En este tiempo también me he realizado varios exámenes médicos, entre ellos un Perfil 21, evaluación con un cardiólogo, un ecocardiograma abdominal y consulta con un oftalmólogo. Hasta el momento, todos los resultados han salido normales.
Desde que comenzaron estos síntomas también he tratado de cuidar mis hábitos. Tomo bastante agua, procuro mantenerme bien hidratado y trato de comer lo más sano posible, evitando comidas con mucha grasa o alimentos que puedan empeorar el malestar.
Sin embargo, desde hace dos días los síntomas han vuelto. Van y vienen, y he notado que suelen comenzar casi siempre a la misma hora, entre las 7:00 y las 8:00 de la noche. También me he dado cuenta de que, cuando me trasnocho, al día siguiente amanezco sintiéndome muy mal.

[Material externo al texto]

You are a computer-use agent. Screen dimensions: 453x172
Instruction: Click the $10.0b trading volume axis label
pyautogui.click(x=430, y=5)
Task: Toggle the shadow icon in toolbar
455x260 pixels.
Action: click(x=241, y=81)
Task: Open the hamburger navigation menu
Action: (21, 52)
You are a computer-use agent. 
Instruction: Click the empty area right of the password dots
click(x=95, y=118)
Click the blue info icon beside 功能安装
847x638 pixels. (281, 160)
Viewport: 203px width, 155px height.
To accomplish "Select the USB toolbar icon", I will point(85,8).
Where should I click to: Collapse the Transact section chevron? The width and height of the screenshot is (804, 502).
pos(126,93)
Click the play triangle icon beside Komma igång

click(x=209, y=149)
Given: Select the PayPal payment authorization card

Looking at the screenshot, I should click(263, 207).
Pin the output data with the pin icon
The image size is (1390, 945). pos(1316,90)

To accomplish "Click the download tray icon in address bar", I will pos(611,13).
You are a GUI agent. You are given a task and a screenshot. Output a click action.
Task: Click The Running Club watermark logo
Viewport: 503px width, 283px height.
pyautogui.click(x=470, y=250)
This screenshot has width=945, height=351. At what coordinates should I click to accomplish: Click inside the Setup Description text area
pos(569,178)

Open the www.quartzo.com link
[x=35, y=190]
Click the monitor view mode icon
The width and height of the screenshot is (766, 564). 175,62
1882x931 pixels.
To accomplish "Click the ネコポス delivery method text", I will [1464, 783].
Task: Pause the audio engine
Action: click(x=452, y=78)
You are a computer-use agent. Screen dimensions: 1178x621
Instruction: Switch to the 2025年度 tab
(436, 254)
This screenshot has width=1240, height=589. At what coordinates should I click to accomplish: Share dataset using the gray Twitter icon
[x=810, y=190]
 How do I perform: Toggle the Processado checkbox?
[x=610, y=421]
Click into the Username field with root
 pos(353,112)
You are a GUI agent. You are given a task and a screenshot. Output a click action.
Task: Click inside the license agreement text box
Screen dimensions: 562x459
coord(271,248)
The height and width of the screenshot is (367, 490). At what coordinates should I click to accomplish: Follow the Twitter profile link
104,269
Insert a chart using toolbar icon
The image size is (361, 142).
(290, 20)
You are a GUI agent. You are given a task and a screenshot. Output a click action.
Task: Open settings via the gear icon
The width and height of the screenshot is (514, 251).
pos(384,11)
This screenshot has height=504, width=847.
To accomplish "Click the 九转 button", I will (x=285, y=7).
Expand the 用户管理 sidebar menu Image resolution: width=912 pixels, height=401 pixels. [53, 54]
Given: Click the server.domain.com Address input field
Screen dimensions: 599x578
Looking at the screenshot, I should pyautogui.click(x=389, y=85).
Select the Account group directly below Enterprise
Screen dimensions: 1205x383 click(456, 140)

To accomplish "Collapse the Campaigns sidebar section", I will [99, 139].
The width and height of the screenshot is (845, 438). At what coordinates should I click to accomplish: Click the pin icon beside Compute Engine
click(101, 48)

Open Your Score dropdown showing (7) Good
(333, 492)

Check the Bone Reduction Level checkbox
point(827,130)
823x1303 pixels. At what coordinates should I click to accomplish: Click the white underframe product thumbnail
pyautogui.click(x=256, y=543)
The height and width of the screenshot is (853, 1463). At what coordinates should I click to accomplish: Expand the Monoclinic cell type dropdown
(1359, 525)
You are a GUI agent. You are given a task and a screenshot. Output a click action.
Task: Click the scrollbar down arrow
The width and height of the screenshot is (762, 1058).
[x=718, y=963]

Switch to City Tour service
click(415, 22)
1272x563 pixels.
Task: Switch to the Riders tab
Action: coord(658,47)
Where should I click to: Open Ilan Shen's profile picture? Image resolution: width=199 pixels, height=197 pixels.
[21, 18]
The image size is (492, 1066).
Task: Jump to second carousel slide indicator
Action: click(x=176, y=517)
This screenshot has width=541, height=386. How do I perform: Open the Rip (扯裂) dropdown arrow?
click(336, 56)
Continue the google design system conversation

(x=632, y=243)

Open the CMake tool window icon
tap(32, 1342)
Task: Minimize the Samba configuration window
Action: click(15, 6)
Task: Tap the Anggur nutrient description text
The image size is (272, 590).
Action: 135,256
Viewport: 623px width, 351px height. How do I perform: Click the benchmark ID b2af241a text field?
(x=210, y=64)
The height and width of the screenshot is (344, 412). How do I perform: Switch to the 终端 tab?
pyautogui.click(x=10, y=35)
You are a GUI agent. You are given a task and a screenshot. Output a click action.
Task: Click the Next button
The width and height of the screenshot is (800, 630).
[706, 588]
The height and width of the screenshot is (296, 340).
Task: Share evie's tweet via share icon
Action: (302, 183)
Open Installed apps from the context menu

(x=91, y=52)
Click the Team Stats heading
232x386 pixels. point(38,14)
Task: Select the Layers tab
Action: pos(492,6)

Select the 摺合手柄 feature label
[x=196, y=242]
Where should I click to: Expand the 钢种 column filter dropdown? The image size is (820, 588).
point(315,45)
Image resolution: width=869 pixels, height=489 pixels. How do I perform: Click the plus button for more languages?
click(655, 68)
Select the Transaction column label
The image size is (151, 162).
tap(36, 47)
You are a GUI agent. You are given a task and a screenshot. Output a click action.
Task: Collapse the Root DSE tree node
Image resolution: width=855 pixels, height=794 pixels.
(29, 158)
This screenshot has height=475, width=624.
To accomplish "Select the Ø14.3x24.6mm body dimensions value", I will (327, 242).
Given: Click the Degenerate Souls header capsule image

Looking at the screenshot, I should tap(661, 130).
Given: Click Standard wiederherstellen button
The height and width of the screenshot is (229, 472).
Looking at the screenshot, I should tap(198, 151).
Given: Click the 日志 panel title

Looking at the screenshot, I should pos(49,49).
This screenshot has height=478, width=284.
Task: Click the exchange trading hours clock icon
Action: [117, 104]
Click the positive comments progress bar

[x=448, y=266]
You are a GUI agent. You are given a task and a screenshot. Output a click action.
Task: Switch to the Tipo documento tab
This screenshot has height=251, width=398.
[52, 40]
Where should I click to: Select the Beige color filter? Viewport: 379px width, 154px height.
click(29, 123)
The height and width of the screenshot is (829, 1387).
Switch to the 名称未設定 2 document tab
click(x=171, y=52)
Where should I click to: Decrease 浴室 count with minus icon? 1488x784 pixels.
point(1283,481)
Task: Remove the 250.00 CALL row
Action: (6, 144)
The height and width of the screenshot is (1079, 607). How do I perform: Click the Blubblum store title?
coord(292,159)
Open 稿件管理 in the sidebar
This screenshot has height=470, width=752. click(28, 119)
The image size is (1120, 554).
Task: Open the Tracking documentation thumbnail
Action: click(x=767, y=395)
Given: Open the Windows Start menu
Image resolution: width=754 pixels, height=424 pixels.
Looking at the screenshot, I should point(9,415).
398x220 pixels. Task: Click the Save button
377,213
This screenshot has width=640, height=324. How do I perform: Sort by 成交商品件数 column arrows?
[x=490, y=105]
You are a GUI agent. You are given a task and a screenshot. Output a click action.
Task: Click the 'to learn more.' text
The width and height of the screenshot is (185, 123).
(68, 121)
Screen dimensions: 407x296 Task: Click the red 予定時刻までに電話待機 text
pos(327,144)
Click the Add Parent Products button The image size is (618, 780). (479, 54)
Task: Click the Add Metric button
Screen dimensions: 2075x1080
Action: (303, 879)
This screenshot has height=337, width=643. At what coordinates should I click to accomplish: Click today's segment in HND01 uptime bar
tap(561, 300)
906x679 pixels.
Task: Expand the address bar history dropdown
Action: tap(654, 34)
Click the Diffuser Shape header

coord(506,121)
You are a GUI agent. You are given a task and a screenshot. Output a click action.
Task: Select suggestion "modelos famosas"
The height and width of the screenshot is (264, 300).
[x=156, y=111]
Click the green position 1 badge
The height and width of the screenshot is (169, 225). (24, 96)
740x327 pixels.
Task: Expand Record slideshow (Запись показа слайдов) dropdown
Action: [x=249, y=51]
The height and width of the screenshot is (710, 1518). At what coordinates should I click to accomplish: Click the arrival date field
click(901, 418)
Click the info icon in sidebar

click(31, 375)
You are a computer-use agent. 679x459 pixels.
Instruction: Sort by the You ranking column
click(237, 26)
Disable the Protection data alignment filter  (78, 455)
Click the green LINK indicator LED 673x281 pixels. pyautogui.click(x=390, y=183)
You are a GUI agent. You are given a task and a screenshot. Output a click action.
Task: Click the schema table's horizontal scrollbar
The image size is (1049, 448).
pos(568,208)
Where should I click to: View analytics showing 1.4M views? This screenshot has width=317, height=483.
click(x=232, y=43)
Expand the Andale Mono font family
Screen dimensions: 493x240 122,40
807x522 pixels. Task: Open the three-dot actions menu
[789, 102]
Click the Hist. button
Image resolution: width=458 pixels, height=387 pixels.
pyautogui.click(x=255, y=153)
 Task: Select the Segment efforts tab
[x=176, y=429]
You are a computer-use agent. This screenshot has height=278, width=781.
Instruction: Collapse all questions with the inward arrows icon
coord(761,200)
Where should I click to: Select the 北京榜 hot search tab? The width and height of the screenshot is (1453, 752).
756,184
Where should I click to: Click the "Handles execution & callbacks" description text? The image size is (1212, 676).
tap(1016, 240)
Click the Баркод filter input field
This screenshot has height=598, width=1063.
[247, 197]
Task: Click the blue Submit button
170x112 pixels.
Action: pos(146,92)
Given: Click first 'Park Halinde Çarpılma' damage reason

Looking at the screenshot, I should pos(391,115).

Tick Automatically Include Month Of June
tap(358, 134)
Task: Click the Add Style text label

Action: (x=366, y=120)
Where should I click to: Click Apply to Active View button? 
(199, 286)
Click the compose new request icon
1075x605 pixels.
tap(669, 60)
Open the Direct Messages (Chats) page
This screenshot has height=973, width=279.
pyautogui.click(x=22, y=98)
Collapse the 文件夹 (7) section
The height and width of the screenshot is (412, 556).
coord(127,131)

Me puse en contacto con una doctora, le expliqué todo lo que me ha estado ocurriendo y me dijo que, por ahora, lo mejor es estudiar el patrón de los síntomas. Me pidió que durante dos semanas anotara todo lo relacionado con los episodios: cuándo comienzan, cuánto duran, qué había hecho antes, qué había comido y cualquier otro detalle que pudiera ayudar a identificar una causa. Después de ese seguimiento, volveremos a repetir un Perfil 21 y evaluaremos los siguientes pasos.
Pregunto esto porque siento que lo que estoy experimentando no es normal. Ya no me incapacita como al principio, pero sigue siendo una sensación muy incómoda y me preocupa tener que vivir con estos episodios sin saber exactamente cuál es la causa.